• [Task goal]:
The output must consist only of the lines from the one with "Screen dimensions: 1008x447" through the end of the listing, restated exactly and free of pictures.

★ ★ ★

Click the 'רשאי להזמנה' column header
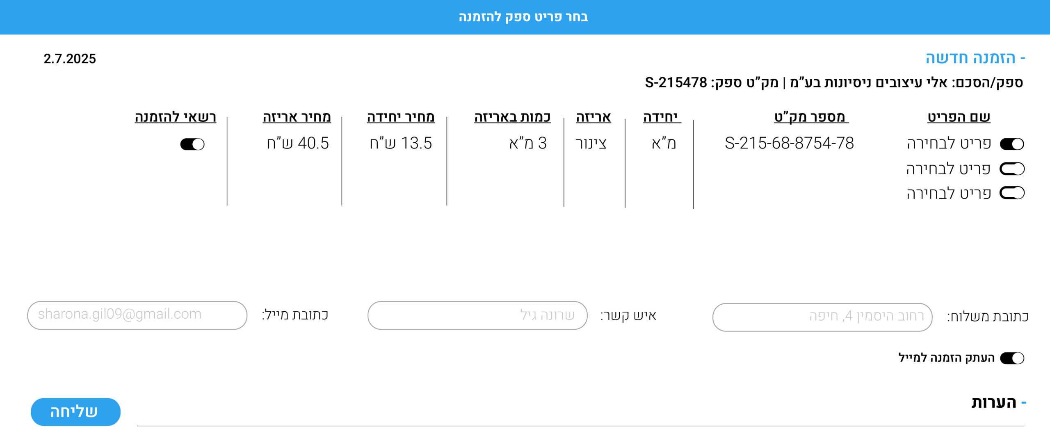The height and width of the screenshot is (445, 1050). 175,117
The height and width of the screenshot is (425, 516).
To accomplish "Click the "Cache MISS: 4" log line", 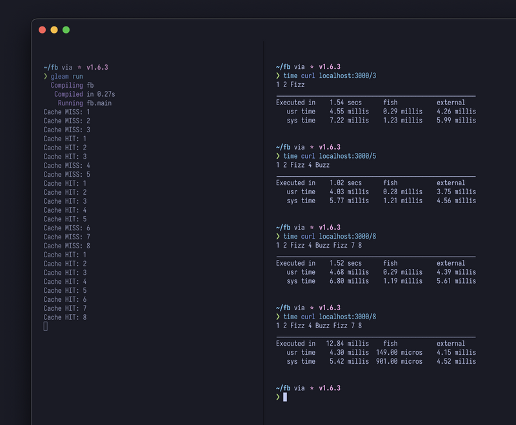I will point(66,166).
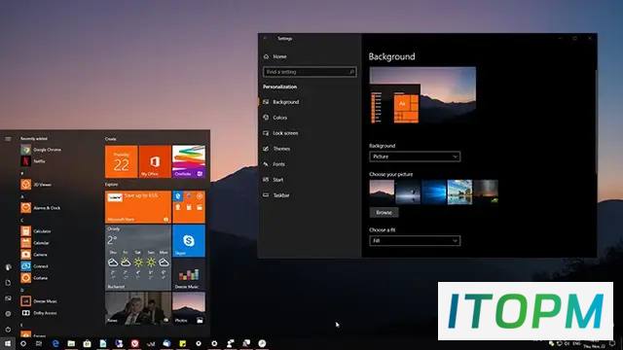Open the Choose a fit dropdown
This screenshot has width=623, height=350.
pyautogui.click(x=415, y=241)
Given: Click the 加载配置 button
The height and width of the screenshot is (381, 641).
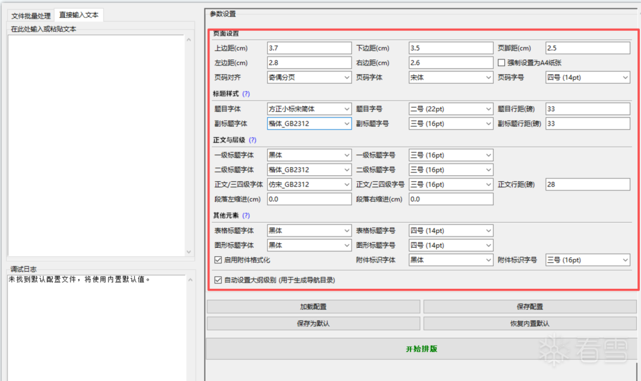Looking at the screenshot, I should pyautogui.click(x=313, y=307).
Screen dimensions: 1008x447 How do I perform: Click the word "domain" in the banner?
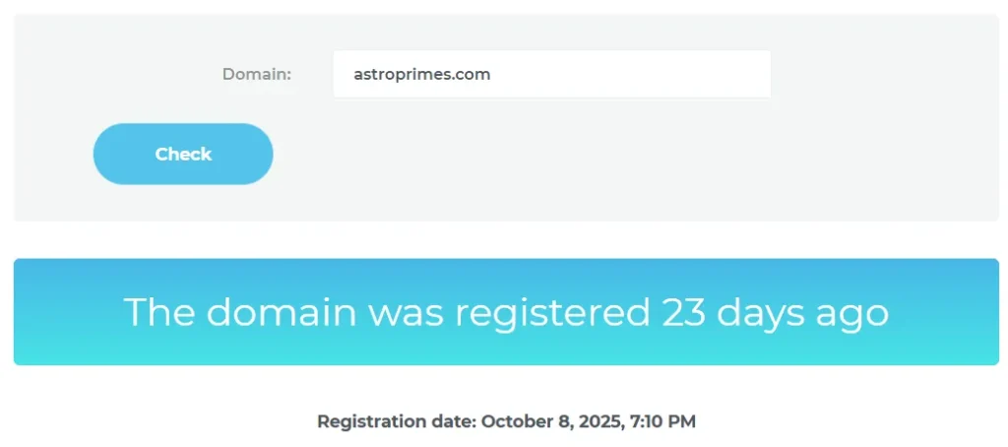[x=281, y=312]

★ ★ ★

• [Exercise response]:
Screen dimensions: 1008x447 How do I perform: Click the word "domain" in the banner?
[x=281, y=312]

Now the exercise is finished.